The show is animated in the software Toon Boom Harmony, which kept crashing constantly during the episode's production. This was due in large part to the shots where, ultimately, 64 separate realities play out onscreen. The overload of layers and elements would cause the software to crash. The final episode was the result of multiple composited shots, stitched together: "They basically had to output it and then rotoscope over the top of it in order to get the final fixes in," Roiland said. There are subtle differences in several but not all duplicated shots. When the in-house animation unit for Rick and Morty would receive shots back from their international partner, Bardel Entertainment, they would attempt to edit shots further for more variety. To finalize single shots, a computer would have to be out of service for nearly fourteen hours to complete rendering. In one instance, a layer went missing nearing the end of a shot, necessitating another full composite.

At the time of its post-production, Harmon was working on the sixth season of Community and Roiland was "really wishing he was here for [this] particular episode." The episode's troubled production put the entire season behind schedule.

==Reception==
"A Rickle in Time", alongside the second episode of the second season, "Mortynight Run", leaked online one month before its television premiere. Roiland noted that it was ripped from a press-only site, with subtle audio and animation errors that would be fixed in the final version. On the ethics of watching the leaked episodes, Roiland commented, "I will say this: I don't think that any fans — or even non-fans — that end up watching it are villainous. [...] I don't think anyone should beat themselves up too bad for doing it, but it's more of a bummer that someone else made the decision to put it out into the world before it was ready." Upon its premiere on television, the episode received a 1.1 rating and was watched by a total of 2.12 million people, making it tied as the most watched show on cable that night.

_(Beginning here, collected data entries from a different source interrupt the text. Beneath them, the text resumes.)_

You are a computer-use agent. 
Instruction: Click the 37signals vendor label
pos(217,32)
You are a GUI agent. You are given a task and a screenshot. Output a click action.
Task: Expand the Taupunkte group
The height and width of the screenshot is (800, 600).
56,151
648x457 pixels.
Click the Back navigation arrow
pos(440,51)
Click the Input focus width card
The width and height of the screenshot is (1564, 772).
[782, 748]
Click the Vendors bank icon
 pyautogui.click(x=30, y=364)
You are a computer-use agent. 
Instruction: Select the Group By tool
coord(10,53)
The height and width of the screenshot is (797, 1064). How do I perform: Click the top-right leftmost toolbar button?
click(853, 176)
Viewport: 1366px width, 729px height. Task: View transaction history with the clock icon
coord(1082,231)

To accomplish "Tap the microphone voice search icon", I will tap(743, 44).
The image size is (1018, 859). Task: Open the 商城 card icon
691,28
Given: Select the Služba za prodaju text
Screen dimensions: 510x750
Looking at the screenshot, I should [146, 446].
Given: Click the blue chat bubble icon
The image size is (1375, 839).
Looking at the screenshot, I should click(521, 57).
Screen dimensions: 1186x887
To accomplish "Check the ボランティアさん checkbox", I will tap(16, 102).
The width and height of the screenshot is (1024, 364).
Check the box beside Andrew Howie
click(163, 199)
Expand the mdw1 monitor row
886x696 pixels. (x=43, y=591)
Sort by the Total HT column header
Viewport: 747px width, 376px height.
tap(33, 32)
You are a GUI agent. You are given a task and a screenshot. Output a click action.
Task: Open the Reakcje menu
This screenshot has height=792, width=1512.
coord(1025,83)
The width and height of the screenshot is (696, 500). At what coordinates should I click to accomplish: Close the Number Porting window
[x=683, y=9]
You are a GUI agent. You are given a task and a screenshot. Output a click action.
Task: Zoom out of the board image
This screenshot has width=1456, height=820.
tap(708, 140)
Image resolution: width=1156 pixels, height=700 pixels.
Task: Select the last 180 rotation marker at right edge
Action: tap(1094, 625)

"A Rickle in Time" received critical acclaim from television critics. Zack Handlen, reviewing for the episode for The A.V. Club, praised its "incredibly clever (and visually stunning) central gimmick," writing that the episode enhances what he finds is the show's "genius: it finds time for absurdity and sincerity, with both enhancing, rather than undermining, the other." IGN writer Jesse Schedeen dubbed the episode "truly memorable," summarizing it thusly: "[It] reminded us why this show is so unique. The time-splitting conflict was cleverly executed and grew progressively more hilarious. Not only that, it wrapped up on a surprisingly poignant note." Gita Jackson of Paste gave the episode at 9.0/10, commenting, "There's thought here, there's polish, they want to make sure you can see the work put into this."

Roiland and Harmon were convinced the episode was a mess. "It went off the deep end conceptually and got really over-complicated," said Harmon. "It broke us to a certain extent. We were so close to something amazing and we never really got there from a structural standpoint," Roiland said.